Public servants earning more than $100,000 a year will be subject to a three-year pay freeze while the government grapples with the debt racked up in response to the covid-19 pandemic.
The finance and public service ministers, Grant Robertson and Chris Hipkins, announced the guidance to public sector chief executives this morning, extending the one year freeze imposed last year and stressing a desire to see any wage rises go primarily to lower-paid civil servants.
“Pay restraint will need to continue to be exercised across the public service for the next three years,” the ministers said in a statement.
There would be “no pay increases for those earning over $100,000 and senior leaders within the public service”.
Any increases will be targeted to lower-paid public servants, largely those earning below $60,000, who account for about 25% of the public sector.

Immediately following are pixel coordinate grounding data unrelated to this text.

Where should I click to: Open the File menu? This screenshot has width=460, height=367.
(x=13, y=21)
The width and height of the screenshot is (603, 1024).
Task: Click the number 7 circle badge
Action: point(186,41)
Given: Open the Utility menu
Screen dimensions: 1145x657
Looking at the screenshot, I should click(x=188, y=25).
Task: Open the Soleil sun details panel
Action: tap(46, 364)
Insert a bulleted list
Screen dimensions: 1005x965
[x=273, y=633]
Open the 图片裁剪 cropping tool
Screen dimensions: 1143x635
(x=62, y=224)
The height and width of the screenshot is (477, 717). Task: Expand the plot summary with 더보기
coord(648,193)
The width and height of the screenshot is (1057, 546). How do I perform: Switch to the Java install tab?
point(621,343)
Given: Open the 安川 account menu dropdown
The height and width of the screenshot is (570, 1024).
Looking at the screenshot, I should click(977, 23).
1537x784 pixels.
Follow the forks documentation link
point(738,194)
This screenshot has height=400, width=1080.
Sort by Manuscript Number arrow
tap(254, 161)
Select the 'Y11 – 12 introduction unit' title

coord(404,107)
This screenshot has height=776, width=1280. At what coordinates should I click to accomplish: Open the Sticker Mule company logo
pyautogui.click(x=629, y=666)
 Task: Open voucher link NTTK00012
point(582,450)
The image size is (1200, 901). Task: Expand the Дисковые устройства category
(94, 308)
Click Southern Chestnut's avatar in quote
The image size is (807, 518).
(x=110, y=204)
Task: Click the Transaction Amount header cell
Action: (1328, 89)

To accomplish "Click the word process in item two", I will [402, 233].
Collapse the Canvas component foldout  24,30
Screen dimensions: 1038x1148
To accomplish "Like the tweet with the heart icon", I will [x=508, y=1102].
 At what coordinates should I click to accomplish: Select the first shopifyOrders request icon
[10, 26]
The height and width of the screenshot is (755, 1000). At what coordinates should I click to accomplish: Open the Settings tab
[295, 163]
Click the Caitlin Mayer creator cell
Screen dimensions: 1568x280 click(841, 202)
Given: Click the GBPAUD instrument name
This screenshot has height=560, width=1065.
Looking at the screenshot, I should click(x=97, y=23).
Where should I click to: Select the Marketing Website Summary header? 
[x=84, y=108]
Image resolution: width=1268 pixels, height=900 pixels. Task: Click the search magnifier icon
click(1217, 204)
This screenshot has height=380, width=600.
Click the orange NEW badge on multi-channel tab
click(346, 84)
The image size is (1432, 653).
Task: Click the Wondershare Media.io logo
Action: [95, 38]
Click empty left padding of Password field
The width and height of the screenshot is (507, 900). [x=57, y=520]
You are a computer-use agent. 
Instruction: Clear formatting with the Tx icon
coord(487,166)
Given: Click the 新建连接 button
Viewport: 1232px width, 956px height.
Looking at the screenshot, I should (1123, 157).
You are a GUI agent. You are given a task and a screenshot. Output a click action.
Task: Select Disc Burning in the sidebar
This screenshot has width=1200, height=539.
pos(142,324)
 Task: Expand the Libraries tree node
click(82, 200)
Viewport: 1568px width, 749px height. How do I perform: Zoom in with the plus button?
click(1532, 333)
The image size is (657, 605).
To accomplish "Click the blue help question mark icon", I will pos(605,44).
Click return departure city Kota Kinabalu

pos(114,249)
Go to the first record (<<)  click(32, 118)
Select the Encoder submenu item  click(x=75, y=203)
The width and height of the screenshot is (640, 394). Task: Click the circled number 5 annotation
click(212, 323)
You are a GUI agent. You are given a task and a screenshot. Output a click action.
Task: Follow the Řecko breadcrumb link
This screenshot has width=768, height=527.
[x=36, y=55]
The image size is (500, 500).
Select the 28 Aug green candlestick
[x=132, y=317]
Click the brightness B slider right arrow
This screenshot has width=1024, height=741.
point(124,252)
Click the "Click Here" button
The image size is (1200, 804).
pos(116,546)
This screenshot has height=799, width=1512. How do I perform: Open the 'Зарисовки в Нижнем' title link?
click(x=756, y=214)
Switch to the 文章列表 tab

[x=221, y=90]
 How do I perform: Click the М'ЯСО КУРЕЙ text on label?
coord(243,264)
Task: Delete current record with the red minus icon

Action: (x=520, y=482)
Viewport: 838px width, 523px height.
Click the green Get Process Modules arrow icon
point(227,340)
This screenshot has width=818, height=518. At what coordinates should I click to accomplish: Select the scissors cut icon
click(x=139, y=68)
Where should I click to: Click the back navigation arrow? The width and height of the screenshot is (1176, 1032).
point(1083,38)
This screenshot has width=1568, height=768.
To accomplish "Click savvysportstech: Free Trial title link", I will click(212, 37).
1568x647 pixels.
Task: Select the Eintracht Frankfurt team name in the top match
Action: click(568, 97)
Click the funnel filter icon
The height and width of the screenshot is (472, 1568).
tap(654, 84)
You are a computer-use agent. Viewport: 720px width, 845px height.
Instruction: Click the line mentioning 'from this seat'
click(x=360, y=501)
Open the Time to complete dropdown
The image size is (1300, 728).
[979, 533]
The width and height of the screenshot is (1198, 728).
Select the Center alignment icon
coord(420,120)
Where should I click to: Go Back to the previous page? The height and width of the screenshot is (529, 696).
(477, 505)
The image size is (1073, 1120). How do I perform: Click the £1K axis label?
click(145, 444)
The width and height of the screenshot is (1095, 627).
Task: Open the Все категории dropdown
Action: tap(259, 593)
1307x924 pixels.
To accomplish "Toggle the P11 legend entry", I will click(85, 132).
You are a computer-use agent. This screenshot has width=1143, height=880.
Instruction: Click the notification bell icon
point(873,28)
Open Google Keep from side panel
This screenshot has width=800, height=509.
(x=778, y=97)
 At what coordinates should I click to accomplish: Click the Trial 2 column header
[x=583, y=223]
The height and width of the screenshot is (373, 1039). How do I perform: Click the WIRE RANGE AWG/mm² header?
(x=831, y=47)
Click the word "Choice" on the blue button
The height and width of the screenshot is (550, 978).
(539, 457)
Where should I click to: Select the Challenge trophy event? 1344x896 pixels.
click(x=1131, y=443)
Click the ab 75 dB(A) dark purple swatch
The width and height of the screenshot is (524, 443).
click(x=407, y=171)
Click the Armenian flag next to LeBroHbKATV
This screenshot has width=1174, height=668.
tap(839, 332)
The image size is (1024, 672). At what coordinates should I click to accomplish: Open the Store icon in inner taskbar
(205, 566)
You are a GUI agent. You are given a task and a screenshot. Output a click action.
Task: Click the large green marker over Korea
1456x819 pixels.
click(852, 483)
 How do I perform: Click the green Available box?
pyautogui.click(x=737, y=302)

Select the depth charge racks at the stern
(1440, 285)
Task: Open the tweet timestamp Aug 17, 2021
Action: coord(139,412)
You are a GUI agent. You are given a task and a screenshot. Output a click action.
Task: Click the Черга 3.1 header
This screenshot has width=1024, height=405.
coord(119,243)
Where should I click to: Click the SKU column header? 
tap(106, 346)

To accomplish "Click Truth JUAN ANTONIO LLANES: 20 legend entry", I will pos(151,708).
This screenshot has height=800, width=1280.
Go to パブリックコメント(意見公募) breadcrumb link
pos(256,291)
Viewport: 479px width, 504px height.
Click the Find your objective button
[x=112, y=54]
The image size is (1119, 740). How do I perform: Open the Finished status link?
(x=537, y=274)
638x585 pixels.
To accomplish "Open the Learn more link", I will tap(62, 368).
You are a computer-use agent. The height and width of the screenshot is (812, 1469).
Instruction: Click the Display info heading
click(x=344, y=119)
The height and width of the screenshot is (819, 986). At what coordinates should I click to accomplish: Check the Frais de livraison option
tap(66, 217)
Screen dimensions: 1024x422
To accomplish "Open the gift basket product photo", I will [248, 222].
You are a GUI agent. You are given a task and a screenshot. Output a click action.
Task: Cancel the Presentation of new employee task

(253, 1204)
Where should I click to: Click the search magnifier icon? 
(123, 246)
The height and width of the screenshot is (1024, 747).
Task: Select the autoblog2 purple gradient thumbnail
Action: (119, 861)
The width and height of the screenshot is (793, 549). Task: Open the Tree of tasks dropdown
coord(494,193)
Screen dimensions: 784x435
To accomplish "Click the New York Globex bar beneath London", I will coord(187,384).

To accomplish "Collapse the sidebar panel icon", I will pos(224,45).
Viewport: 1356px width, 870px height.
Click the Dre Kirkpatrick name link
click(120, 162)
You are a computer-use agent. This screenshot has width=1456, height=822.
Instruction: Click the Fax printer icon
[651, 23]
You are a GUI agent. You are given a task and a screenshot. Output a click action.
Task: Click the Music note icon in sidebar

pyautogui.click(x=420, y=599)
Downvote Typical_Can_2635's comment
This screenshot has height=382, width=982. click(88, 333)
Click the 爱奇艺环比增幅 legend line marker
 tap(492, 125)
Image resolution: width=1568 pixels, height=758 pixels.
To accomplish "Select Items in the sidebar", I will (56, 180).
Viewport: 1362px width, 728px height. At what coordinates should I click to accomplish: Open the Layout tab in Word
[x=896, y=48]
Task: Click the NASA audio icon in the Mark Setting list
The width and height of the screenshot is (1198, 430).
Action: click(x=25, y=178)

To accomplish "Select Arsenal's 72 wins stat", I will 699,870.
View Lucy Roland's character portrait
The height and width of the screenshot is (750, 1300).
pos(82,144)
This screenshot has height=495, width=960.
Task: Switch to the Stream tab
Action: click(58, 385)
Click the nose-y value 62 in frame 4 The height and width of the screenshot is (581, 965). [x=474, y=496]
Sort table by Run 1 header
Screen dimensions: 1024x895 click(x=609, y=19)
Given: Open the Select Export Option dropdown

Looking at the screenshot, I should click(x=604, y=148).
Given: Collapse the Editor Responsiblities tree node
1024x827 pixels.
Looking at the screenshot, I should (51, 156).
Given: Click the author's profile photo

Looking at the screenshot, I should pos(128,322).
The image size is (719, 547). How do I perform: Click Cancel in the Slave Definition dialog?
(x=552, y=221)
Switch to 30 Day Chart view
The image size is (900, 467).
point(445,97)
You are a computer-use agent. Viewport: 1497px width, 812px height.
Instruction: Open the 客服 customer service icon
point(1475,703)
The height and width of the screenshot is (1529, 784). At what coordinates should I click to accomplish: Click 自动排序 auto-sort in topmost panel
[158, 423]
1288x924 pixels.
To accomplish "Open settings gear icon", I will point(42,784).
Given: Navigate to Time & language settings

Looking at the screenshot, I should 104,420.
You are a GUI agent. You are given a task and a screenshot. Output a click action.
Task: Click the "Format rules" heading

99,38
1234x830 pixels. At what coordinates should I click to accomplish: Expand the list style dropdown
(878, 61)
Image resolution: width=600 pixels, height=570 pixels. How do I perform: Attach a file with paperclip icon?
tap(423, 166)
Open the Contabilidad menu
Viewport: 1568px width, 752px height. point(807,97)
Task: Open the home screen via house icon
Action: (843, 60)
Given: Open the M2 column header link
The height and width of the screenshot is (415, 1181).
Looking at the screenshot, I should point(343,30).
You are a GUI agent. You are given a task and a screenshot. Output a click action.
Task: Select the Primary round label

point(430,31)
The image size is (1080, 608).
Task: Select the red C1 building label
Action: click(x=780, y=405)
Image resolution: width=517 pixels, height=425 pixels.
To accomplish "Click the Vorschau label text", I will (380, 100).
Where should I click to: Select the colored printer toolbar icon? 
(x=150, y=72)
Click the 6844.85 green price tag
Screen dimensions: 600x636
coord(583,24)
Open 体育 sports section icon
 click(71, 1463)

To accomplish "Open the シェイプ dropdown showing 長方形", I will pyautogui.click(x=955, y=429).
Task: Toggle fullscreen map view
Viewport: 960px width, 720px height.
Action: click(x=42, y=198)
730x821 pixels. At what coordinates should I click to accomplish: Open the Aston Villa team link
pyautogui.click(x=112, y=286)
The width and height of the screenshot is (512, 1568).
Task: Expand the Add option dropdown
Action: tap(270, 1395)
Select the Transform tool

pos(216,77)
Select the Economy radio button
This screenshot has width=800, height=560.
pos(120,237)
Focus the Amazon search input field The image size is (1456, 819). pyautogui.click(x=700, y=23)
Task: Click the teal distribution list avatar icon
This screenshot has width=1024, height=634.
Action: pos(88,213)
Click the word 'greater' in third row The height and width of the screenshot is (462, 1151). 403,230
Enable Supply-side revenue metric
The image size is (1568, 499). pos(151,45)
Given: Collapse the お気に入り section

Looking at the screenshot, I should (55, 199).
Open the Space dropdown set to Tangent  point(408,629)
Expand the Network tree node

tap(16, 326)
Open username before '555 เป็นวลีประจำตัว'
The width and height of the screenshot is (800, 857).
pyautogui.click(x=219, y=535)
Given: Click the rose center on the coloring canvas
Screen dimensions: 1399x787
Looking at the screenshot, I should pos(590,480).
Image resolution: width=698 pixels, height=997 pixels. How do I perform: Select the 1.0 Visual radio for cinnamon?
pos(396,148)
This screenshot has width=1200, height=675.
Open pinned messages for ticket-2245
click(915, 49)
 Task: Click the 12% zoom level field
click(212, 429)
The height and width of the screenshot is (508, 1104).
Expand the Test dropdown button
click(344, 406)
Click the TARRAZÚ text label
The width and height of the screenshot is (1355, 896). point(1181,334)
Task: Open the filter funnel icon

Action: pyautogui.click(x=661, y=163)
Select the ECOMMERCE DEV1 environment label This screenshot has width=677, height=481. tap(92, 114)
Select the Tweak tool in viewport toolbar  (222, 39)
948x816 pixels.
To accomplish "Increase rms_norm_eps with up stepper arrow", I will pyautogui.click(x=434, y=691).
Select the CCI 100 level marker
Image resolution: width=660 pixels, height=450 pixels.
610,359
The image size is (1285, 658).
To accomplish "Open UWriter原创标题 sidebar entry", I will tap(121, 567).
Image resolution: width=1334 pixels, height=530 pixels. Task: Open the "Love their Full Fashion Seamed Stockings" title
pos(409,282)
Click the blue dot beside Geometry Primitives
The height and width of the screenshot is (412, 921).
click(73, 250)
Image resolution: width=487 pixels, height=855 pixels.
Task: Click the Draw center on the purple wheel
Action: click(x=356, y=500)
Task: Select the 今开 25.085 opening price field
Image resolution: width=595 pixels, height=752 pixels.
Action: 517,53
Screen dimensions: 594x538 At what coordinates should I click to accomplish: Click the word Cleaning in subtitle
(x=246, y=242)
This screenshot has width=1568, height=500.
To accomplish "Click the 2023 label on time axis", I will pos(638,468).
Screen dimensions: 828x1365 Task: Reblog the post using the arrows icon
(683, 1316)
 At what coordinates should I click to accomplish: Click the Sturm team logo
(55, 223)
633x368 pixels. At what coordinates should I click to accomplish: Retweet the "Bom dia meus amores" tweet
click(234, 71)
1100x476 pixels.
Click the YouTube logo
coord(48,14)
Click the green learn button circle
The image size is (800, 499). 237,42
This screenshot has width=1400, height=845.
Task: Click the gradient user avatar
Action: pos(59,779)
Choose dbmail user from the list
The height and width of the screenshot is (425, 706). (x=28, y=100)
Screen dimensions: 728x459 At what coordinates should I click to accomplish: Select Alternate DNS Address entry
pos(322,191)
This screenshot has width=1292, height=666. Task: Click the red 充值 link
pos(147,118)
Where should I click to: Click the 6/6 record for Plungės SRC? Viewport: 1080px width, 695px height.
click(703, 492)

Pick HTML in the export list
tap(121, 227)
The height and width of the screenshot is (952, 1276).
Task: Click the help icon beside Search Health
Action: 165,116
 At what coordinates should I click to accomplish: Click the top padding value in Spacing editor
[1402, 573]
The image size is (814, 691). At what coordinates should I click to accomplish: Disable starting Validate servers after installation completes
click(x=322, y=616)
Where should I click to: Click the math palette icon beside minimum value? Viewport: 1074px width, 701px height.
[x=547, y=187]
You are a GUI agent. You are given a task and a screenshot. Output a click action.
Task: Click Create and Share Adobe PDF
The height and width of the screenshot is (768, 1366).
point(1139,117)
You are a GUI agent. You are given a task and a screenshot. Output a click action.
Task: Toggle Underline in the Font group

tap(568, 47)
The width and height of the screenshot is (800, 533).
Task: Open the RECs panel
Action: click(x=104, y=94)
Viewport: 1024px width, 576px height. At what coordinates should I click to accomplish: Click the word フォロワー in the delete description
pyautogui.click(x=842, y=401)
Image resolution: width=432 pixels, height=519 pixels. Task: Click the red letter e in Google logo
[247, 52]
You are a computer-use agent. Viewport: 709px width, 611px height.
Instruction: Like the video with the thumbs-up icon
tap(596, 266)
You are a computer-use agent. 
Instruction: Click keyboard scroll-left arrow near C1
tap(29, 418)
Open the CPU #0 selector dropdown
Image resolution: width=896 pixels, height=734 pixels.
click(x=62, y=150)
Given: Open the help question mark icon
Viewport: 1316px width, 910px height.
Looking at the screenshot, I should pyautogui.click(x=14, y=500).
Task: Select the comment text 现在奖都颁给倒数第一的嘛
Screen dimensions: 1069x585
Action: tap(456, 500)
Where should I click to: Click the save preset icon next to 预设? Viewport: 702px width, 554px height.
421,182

BusinessDesk reported earlier this week that public servants' pay rises outstripped the private sector in the year to June 2020.
No blanket pay increases
“Universal across the board pay increases are not consistent with this guidance,” says the official guidance from Te Kawa Mataaho/the Public Service Commission (PSC).
Ongoing work to close gender and ethnic pay gaps will, however, continue.
Members of Parliament are also currently subject to a three-year pay freeze.
The Public Service Association (PSA) immediately called the move a "betrayal".
It said it represents almost 80,000 workers, "many of whom wonder why the government would punish them after a year of sacrifice, hard work and success protecting New Zealanders from covid-19".
"In our hospitals, in testing labs and on our borders, PSA members did the hard work required to push covid-19 out of this country. It is unacceptable that after twelve months of pay restriction these workers are told to swallow it for another two years," PSA national secretary Kerry Davies said.
The announcement comes a fortnight ahead of Robertson’s fourth annual budget, and “reflects the ongoing covid-19 response and recovery environment and the government’s fiscal strategy”.
Robertson announced yesterday that a sweep through departmental budgets had uncovered some $926 million of unspent covid recovery funding.
He reiterated the government’s intention to start reducing Crown debt after increasing it substantially in response to the pandemic, and warned that the cost of some previously announced major infrastructure projects faced “significant cost escalations”.
Exceptions to the rule
The PSC guidance suggests there may be times when a larger increase to a public servant’s pay may be permissible, including “addressing recruitment and retention issues demonstrable impacting frontline service delivery”, although such initiatives should be “limited in scale”.
“Current processes for pay adjustments resulting from promotion to higher-paid roles or significant changes in job size should be maintained,” the guidance says.
However, even for public servants earning under $100,000, “there are to be no increases to (salary) bands”, and pay rises will only allow “modest progression within a band” or be permitted when there is “demonstrable recruitment pressures that cannot be addressed solely through modest progression increases”.
Any proposed increase, which must be agreed with the commission, would also need to be “comparatively less than for low paid staff (less than $60,000).
In “exceptional circumstances”, increases may be possible for public servants paid more than $100,000.